Dentro un flusso continuo di pensieri, Agilulfo sa giostrarsi bene tra il regitro ironico e quello appassionato (“Leggendo queste parole, forse tornerai a tenere fra le tue braccia il mio cuore, come si fa con una trapunta quando il freddo pietà non ha”), con una voce elegante che non disdegna similitudini e metafore.
E’ un libro che va affrontato con cura, pieno di stimoli e suggestioni. Ne va assaporata pagina per pagina la tecnica di scrittura. Soprattutto penso che l’a. sia stato capace di immergere il lettore nel viaggio interiore del protagonista. Agilulfo ci prende la mano, ci conduce nei meandri del suo essere, ed è come se ci strizzasse l’occhio, ben sapendo che incontreremo pagine dove ci riconosceremo in lui.
Francesca –
Non siamo più abituati alle lettere, al limite usiamo le mail o il più delle volte messaggi più o meno brevi. Questo romanzo è una lunga lettera, e questa scelta ci porta un po’ indietro nel tempo, in un’atmosfera che sembra non esserci più, a ciò che eravamo. Anche l’insolito nome del protagonista, Agilulfo, in un certo senso ci trasporta in un tempo diverso dal nostro. Eppure non si parla di tempi antichi, si parla degli anni ottanta, che molti di noi hanno felicemente vissuto e ricordano, ma che per i giovani sono davvero molto lontani. Ma attenzione, non si tratta solo di un amarcord per nostalgici; sebbene la nostalgia sia dietro l’angolo – con le canzoni, le trasmissioni del tempo, gli eventi collettivi (come la storia di Alfredino Rampi) – ecco che il lungo flusso di coscienza di Agilulfo, scrittore egli stesso, vuole dirci anche altro: vuole farsi portavoce dell’autore che “approfitta” di lui per esprimere le sue opinioni su tanti aspetti dell’esistenza. E allora trovano spazio la vita, la morte, l’amore, la pazzia. Ed è un mondo ricco di aggettivi. Tra ricordi di scuola e personaggi davvero coinvolgenti, momenti esilaranti di fantozziana memoria. Non mancano le invettive contro gli idoli della società moderna, le critiche alla politica e ad alcuni ambienti: “Ogni volta che ti vogliono rifilare una fregatura, dicono che è la democrazia”. Critiche in cui mi sono molto riconosciuta. I contrasti abbondano: la libertà e la schiavitù dell’individuo, che crede di essere libero possedendo tutto per poi vivere secondo ciò che il consumismo impone. Come nella lunga scena del ferragosto – “Signore, liberaci dai riti dell’estate” (parole sante).

■ **CONSEGNE**
1. Stampa la parte della recensione che si apre con le parole contenenti "Dentro un flusso" e si chiude con "riconosceremo in lui.".
2. Elenca i temi che, secondo la recensione, trovano spazio nel romanzo, come indicato nella frase che comincia con "E allora trovano spazio".
3. Continua la recensione del romanzo su Agilulfo dopo l'ultima frase riportata.
I record che seguono non hanno niente a che fare con la recensione.

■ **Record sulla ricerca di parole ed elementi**
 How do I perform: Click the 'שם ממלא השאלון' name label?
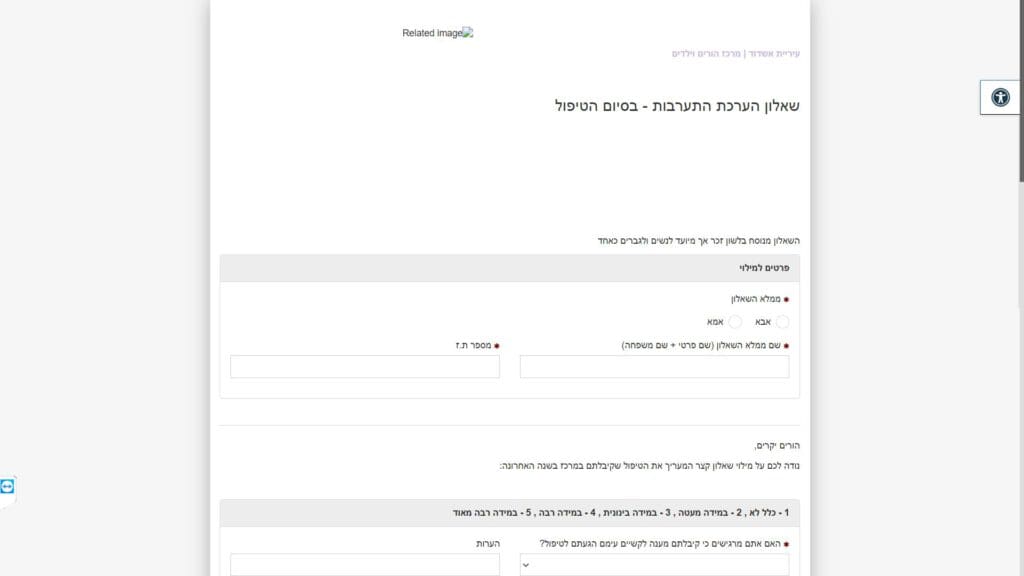[x=704, y=345]
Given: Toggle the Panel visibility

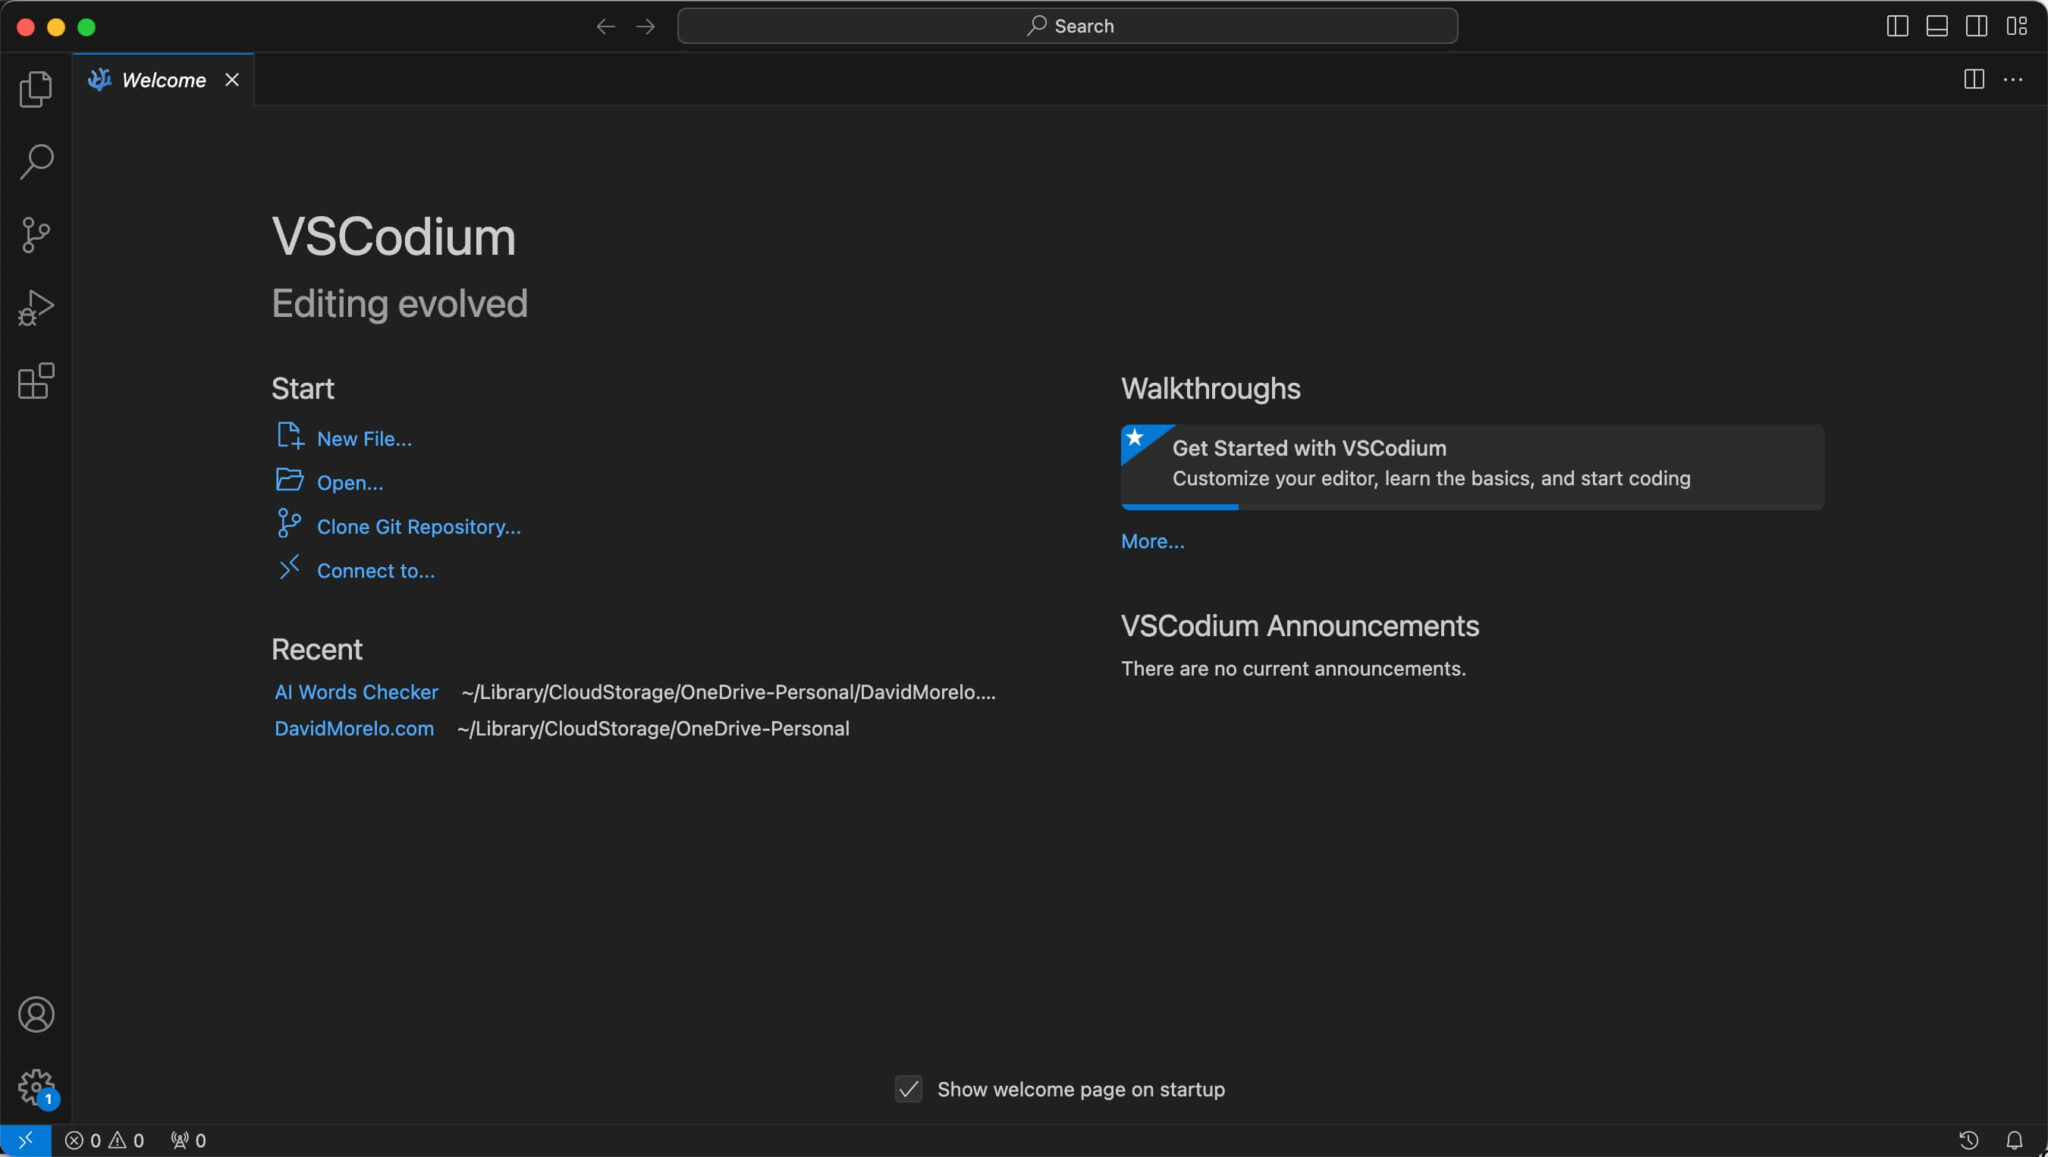Looking at the screenshot, I should [1937, 26].
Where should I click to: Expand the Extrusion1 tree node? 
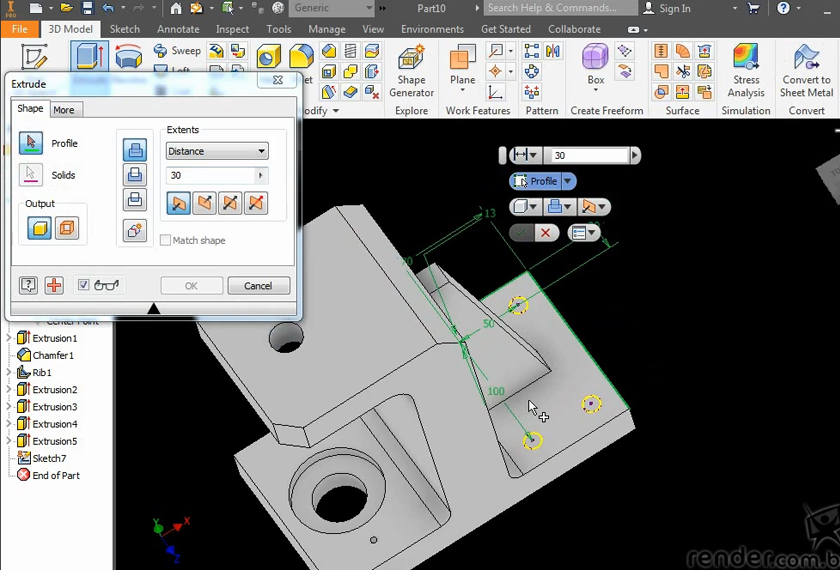coord(10,338)
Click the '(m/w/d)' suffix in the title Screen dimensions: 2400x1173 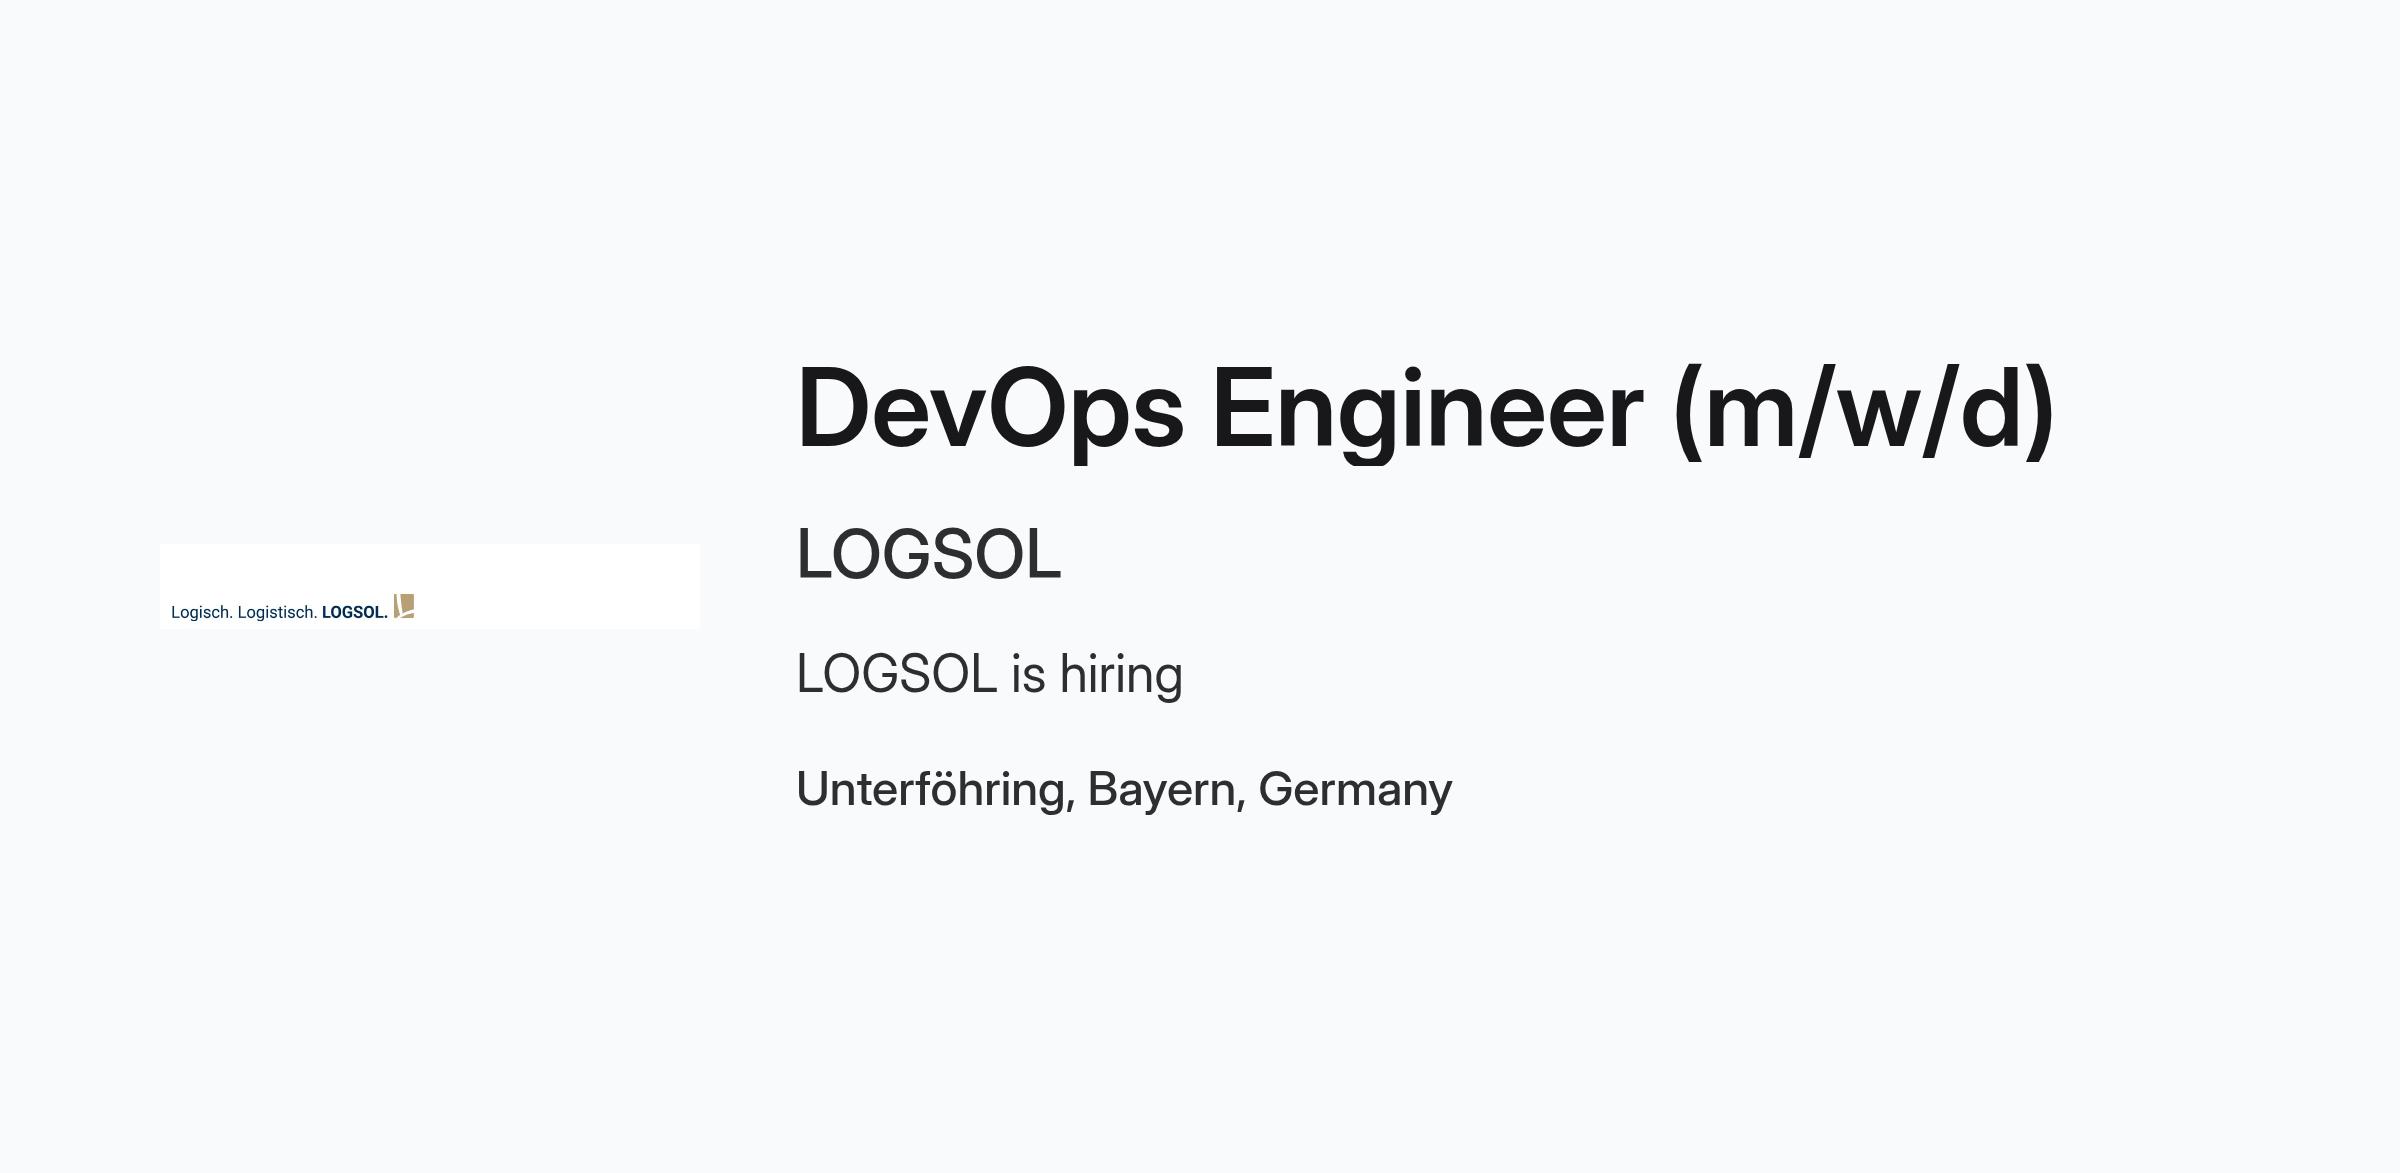click(1863, 410)
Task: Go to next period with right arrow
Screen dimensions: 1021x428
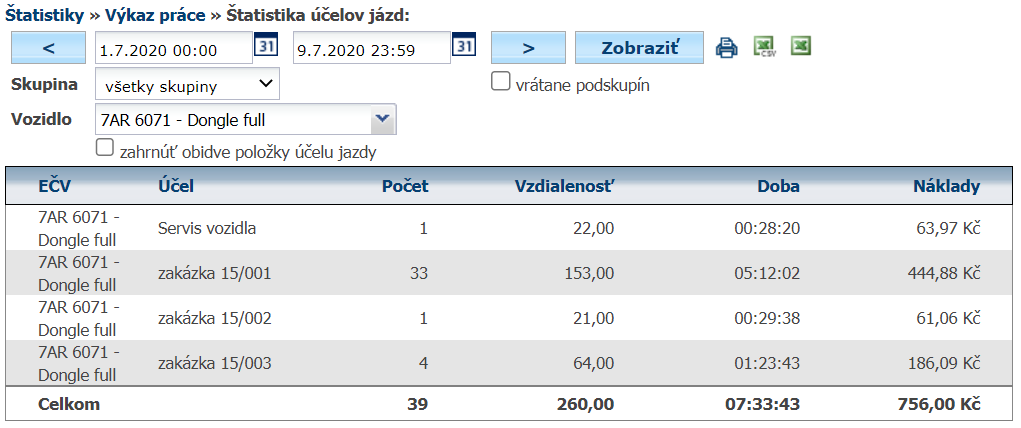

■ **SOLUZIONI**
1.
Dentro un flusso continuo di pensieri, Agilulfo sa giostrarsi bene tra il regitro ironico e quello appassionato (“Leggendo queste parole, forse tornerai a tenere fra le tue braccia il mio cuore, come si fa con una trapunta quando il freddo pietà non ha”), con una voce elegante che non disdegna similitudini e metafore.
E’ un libro che va affrontato con cura, pieno di stimoli e suggestioni. Ne va assaporata pagina per pagina la tecnica di scrittura. Soprattutto penso che l’a. sia stato capace di immergere il lettore nel viaggio interiore del protagonista. Agilulfo ci prende la mano, ci conduce nei meandri del suo essere, ed è come se ci strizzasse l’occhio, ben sapendo che incontreremo pagine dove ci riconosceremo in lui.

2. la vita, la morte, l'amore, la pazzia

3.
Molto efficaci le descrizioni del popolo che si muove in massa, situazioni molto dettagliate, i personaggi molto pirandelliani si alternano piacevolmente, da parenti solitari a prostitute quasi uscite dalla canzoni di De André. A un certo punto avrete la sensazione che non succeda niente, vi chiederete dove si vuole andare a parare, vi smarrirete, ma arriverete comunque alla fine, perché il colpo di scena c’è, e non è quello che vi aspettereste.
Sarebbero troppi i passaggi che mi piacerebbe citare, ma scelgo questo stralcio sugli anni ottanta:
“Se dovessi definire quegli anni, gli Ottanta, direi che furono anni colorati come il cubo di Rubik, come Boy George, come gli Swatch, psichedelici, di luci psichedeliche, furono una selva di flash sparati contro gli occhi, forse delle monete d’oro false brave a trarci in inganno (…)”
Per finire, se cercate una struttura secondo i modelli più diffusi di narrativa, se vi piacciono i turning point e cercate un villain, preparatevi a un altro tipo di avventura perché tutto questo non c’è (forse). Preparatevi a godere della scrittura di questa opera prima, perché è davvero fluida, accattivante, e l’autore rende tutto reale. Magari quando finirete, cercherete quella lettera scritta e mai spedita, come ho fatto io.
Andrea –
UN FLUSSO CONTINUO DENTRO GLI ANNI OTTANTA,
Rotola tra i ricordi degli anni 80, la bella scrittura di Dario Zizzo nel suo “Rivoglio i Matia con Antonella Ruggero.
Il flusso di pensieri di questa enorme lettera quasi testamentaria che Agilulfo torrenzialmente scrive alla sua bella perduta ci conduce all’interno del paese di Terrasicca, inventato panorama di cento paesi del Sud Italia dove in un angolo ancora puoi ritrovare segnali di un tempo passato per i più, ma indimenticato per chi li osserva.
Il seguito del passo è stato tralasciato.